▸ **Requirement**
In full and without alteration, transcribe the listing.

▸ **Records**
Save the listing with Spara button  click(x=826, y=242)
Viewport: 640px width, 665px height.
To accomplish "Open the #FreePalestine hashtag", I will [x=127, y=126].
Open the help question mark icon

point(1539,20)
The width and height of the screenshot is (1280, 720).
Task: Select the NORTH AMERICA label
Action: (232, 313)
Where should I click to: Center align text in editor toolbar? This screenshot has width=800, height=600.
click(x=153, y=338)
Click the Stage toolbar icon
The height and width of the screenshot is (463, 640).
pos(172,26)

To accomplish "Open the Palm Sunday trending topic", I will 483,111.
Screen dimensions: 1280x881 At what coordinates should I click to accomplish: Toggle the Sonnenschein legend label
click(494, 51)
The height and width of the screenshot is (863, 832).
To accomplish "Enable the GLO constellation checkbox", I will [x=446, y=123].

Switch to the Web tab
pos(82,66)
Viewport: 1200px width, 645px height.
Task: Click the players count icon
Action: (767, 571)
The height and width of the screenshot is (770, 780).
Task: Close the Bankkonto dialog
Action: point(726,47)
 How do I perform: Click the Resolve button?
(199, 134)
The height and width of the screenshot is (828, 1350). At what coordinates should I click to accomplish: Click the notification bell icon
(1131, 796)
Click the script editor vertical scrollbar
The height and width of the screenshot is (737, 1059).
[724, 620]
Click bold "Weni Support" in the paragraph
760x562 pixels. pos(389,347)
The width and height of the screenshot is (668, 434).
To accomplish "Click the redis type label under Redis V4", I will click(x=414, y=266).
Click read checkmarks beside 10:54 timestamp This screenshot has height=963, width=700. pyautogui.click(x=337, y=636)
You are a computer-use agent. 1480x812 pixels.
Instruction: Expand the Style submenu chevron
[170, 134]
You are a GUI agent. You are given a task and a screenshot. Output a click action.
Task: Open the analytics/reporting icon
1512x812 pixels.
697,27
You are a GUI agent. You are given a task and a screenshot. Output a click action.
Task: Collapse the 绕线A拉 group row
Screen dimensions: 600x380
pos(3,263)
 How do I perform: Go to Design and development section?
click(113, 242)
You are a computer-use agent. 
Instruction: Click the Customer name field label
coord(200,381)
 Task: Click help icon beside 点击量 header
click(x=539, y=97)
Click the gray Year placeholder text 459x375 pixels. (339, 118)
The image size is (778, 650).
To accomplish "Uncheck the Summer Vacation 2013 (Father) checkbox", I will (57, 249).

▸ **Solution for this problem**
Save the listing with Spara button  click(x=826, y=242)
Viewport: 640px width, 665px height.
To accomplish "Open the #FreePalestine hashtag", I will [x=127, y=126].
Open the help question mark icon

point(1539,20)
The width and height of the screenshot is (1280, 720).
Task: Select the NORTH AMERICA label
Action: (232, 313)
Where should I click to: Center align text in editor toolbar? This screenshot has width=800, height=600.
click(x=153, y=338)
Click the Stage toolbar icon
The height and width of the screenshot is (463, 640).
pos(172,26)

To accomplish "Open the Palm Sunday trending topic", I will 483,111.
Screen dimensions: 1280x881 At what coordinates should I click to accomplish: Toggle the Sonnenschein legend label
click(494, 51)
The height and width of the screenshot is (863, 832).
To accomplish "Enable the GLO constellation checkbox", I will [x=446, y=123].

Switch to the Web tab
pos(82,66)
Viewport: 1200px width, 645px height.
Task: Click the players count icon
Action: (767, 571)
The height and width of the screenshot is (770, 780).
Task: Close the Bankkonto dialog
Action: point(726,47)
 How do I perform: Click the Resolve button?
(199, 134)
The height and width of the screenshot is (828, 1350). At what coordinates should I click to accomplish: Click the notification bell icon
(1131, 796)
Click the script editor vertical scrollbar
The height and width of the screenshot is (737, 1059).
[724, 620]
Click bold "Weni Support" in the paragraph
760x562 pixels. pos(389,347)
The width and height of the screenshot is (668, 434).
To accomplish "Click the redis type label under Redis V4", I will click(x=414, y=266).
Click read checkmarks beside 10:54 timestamp This screenshot has height=963, width=700. pyautogui.click(x=337, y=636)
You are a computer-use agent. 1480x812 pixels.
Instruction: Expand the Style submenu chevron
[170, 134]
You are a GUI agent. You are given a task and a screenshot. Output a click action.
Task: Open the analytics/reporting icon
1512x812 pixels.
697,27
You are a GUI agent. You are given a task and a screenshot. Output a click action.
Task: Collapse the 绕线A拉 group row
Screen dimensions: 600x380
pos(3,263)
 How do I perform: Go to Design and development section?
click(113, 242)
You are a computer-use agent. 
Instruction: Click the Customer name field label
coord(200,381)
 Task: Click help icon beside 点击量 header
click(x=539, y=97)
Click the gray Year placeholder text 459x375 pixels. (339, 118)
The image size is (778, 650).
To accomplish "Uncheck the Summer Vacation 2013 (Father) checkbox", I will (57, 249).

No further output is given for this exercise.